The headline: “Tell the Clinton White House to stay out of your House.”
At the same time, in a fundraising letter, the NRA said that a Clinton administration ban on semiautomatic weapons “gives jack-booted government thugs more power to take away our constitutional rights, break in our doors, seize our guns, destroy our property and even injure or kill us.”
The letter was signed by LaPierre but written by Ackerman McQueen, former NRA executives said.
“Not too long ago,” the letter continued, “it was unthinkable for federal agents wearing Nazi bucket helmets and black storm trooper uniforms to attack law-abiding citizens. Not today.”
The following month, the federal building in downtown Oklahoma City was bombed. Two weeks later, former president George H.W. Bush sent the NRA a letter to say that he was canceling his membership.
Bush noted that among those killed in the bombing was a Secret Service agent who had served on his security team. “He was no Nazi,” the former president wrote. The NRA’s “broadside against Federal agents deeply offends my own sense of decency and honor; and it offends my concept of service to country.”

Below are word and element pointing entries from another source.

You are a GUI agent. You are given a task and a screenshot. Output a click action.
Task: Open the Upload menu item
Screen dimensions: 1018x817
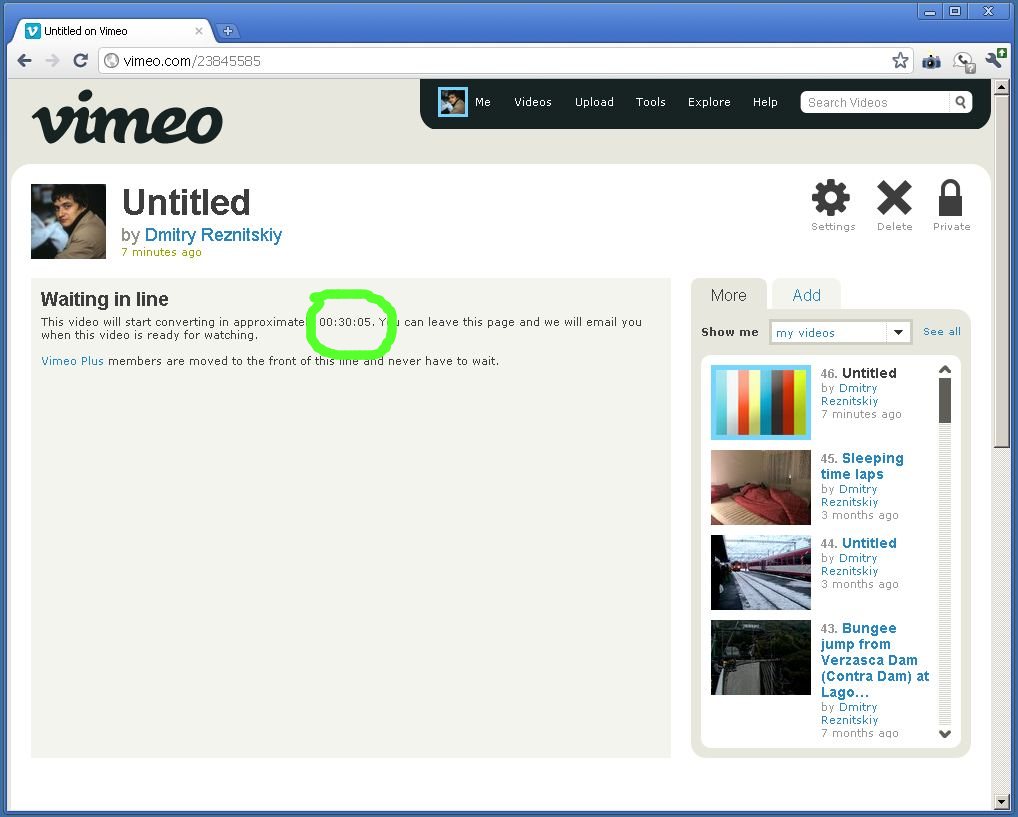point(594,102)
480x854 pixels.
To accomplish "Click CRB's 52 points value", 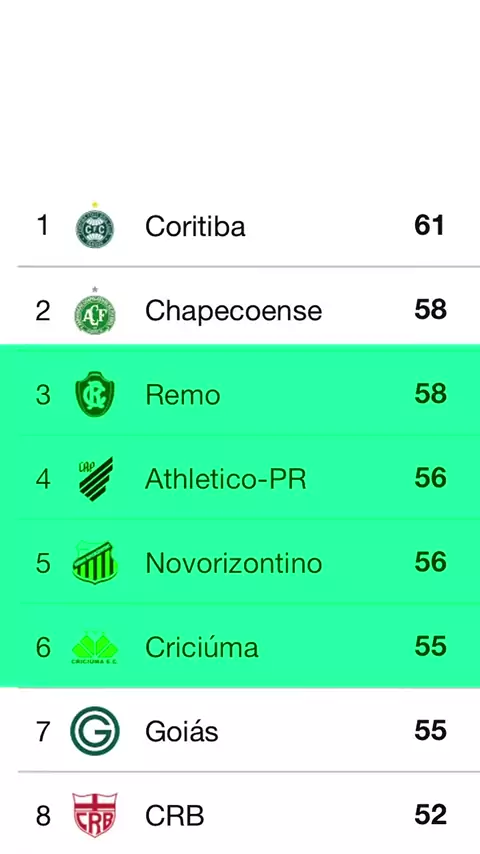I will tap(430, 815).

Said Feldman, the former lobbyist, in his book “Ricochet: Confessions of a Gun Lobbyist,” “The advertisement and Wayne’s harsh words were poorly timed.”
Helping to win fights
By the late 1990s, there was growing unease in the NRA about the amount of money Ackerman McQueen was earning. In addition to retaining a no-contract flat monthly fee of approximately $80,000, the firm was earning potentially much more from commissions for fundraising drives and the placement of advertising, according to former NRA executives and members.
One senior NRA executive, Jim Baker, distrusted Ackerman McQueen so much that he had his office swept for bugs, Feldman said. Neal Knox, then the first vice president of the NRA, ordered LaPierre to fire the agency. But in the end, it was Ackerman McQueen that managed to sideline Knox.
“If you are a company that has a client that is your golden goose, you are going to do what you can to maintain that client,” said Jeff Knox, Neal’s son, who remains an NRA member.
Although LaPierre said he had carried out the order, he instead teamed up with Tony Makris, president of the Mercury Group, to have Knox replaced with actor Charlton Heston.
Makris and LaPierre had been friends since the early 1980s, former executives said. And LaPierre’s wife has worked at the Mercury Group.
“With the help of Ackerman McQueen, [LaPierre] accused Knox of ‘right-wing extremism’ and claimed that his majority board members wanted to turn the NRA into a ‘militia-type organization,’ ” Feldman later wrote.
With Knox gone, Ackerman McQueen and the Mercury Group retained their lucrative contract. The Oklahoma company also briefly picked up the National Shooting Sports Foundation, which represents gun manufacturers and had been threatened with lawsuits by city governments in the late 1990s.
At one point, Ackerman McQueen prepared an advertisement that showed the stars and stripes being ripped from an American flag as a voice-over alleged that big-city mayors and their greedy lawyers were attempting to destroy an industry that had won world wars.